>>>
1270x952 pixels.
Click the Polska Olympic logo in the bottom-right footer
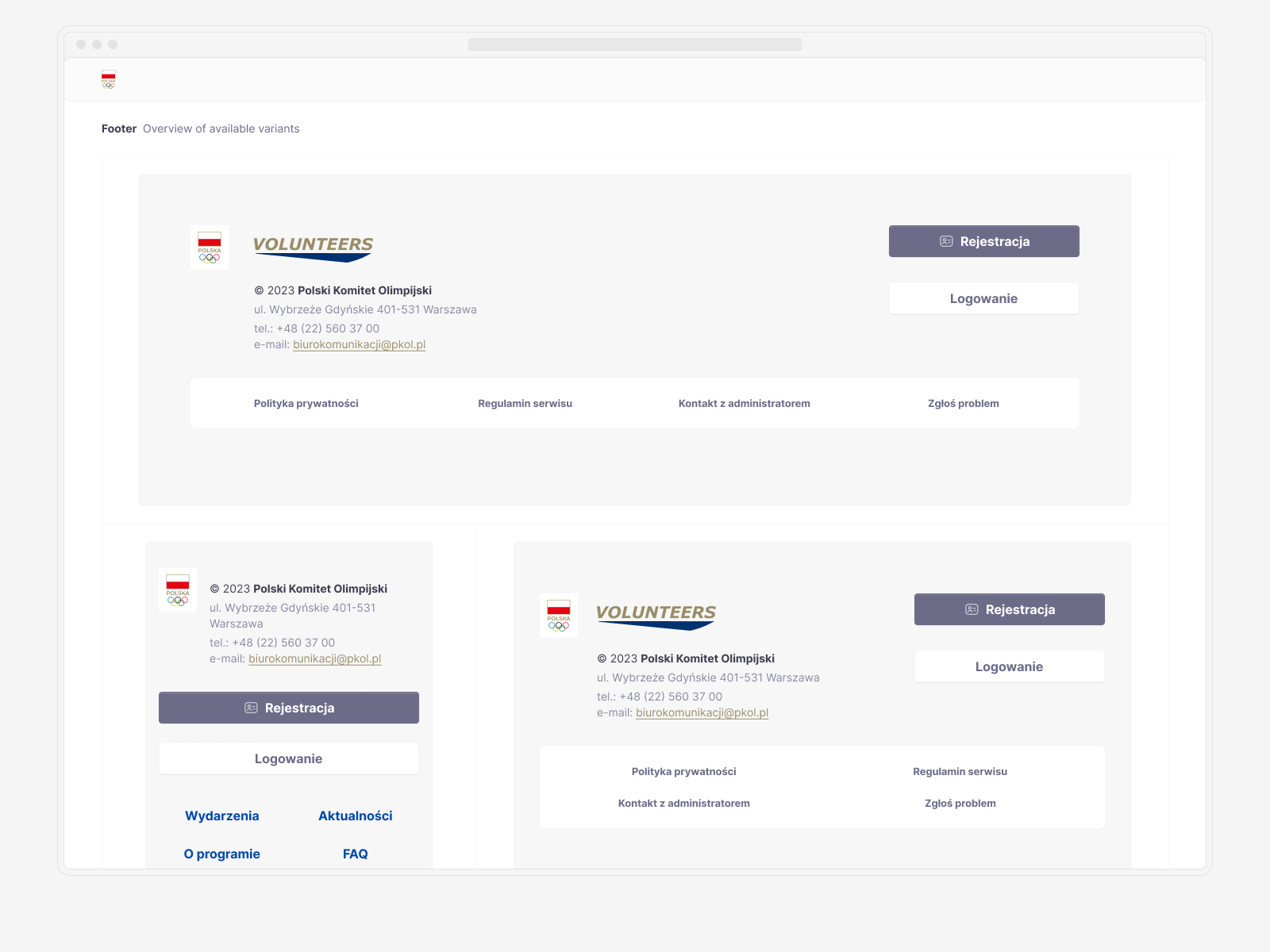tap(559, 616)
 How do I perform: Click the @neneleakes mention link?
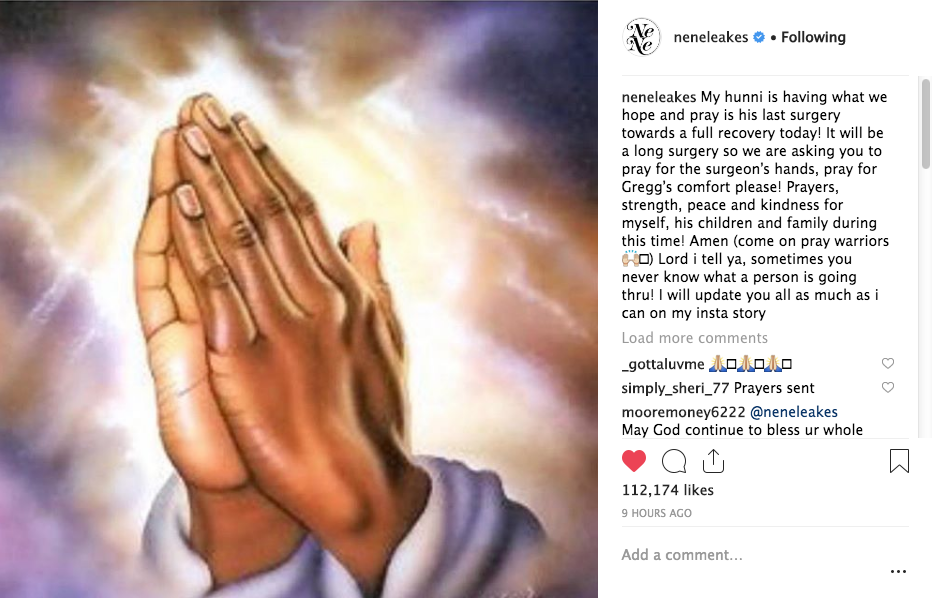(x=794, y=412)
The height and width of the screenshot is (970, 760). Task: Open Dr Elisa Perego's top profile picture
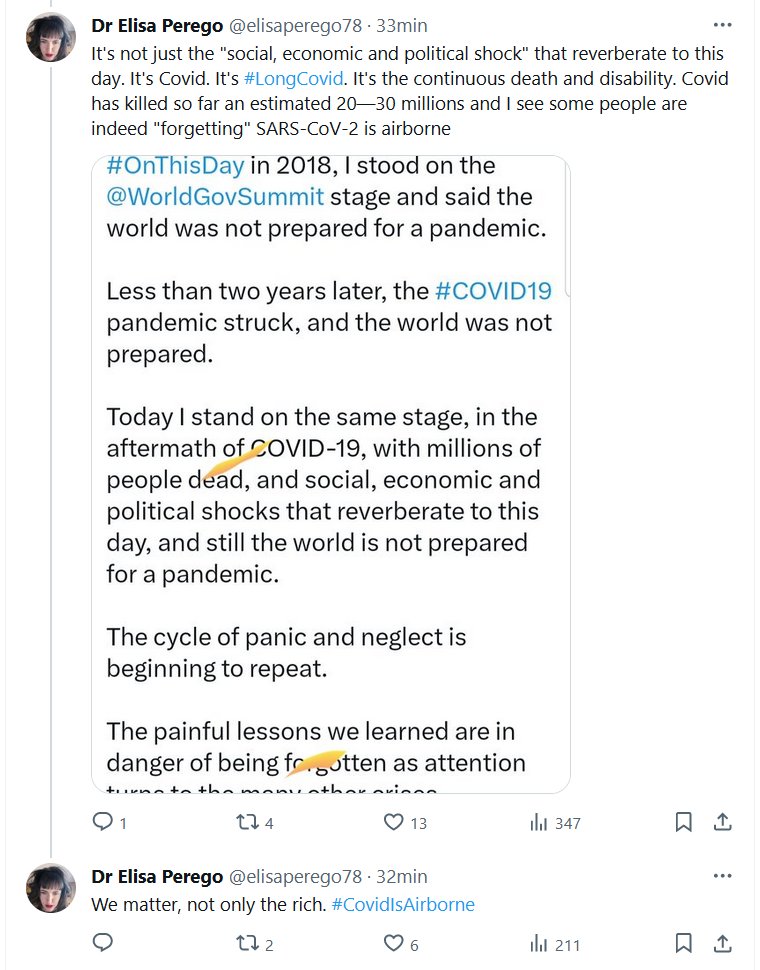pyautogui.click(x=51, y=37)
<<<
## YOUR ASSIGNMENT
If a record above holds a picture, leave the picture out and write out everything else exactly.

## OUTPUT FOR THIS EXERCISE
1270x952 pixels.
Click the Polska Olympic logo in the bottom-right footer
tap(559, 616)
 How do I perform: Click the @neneleakes mention link?
(x=794, y=412)
The height and width of the screenshot is (970, 760). Task: Open Dr Elisa Perego's top profile picture
pyautogui.click(x=51, y=37)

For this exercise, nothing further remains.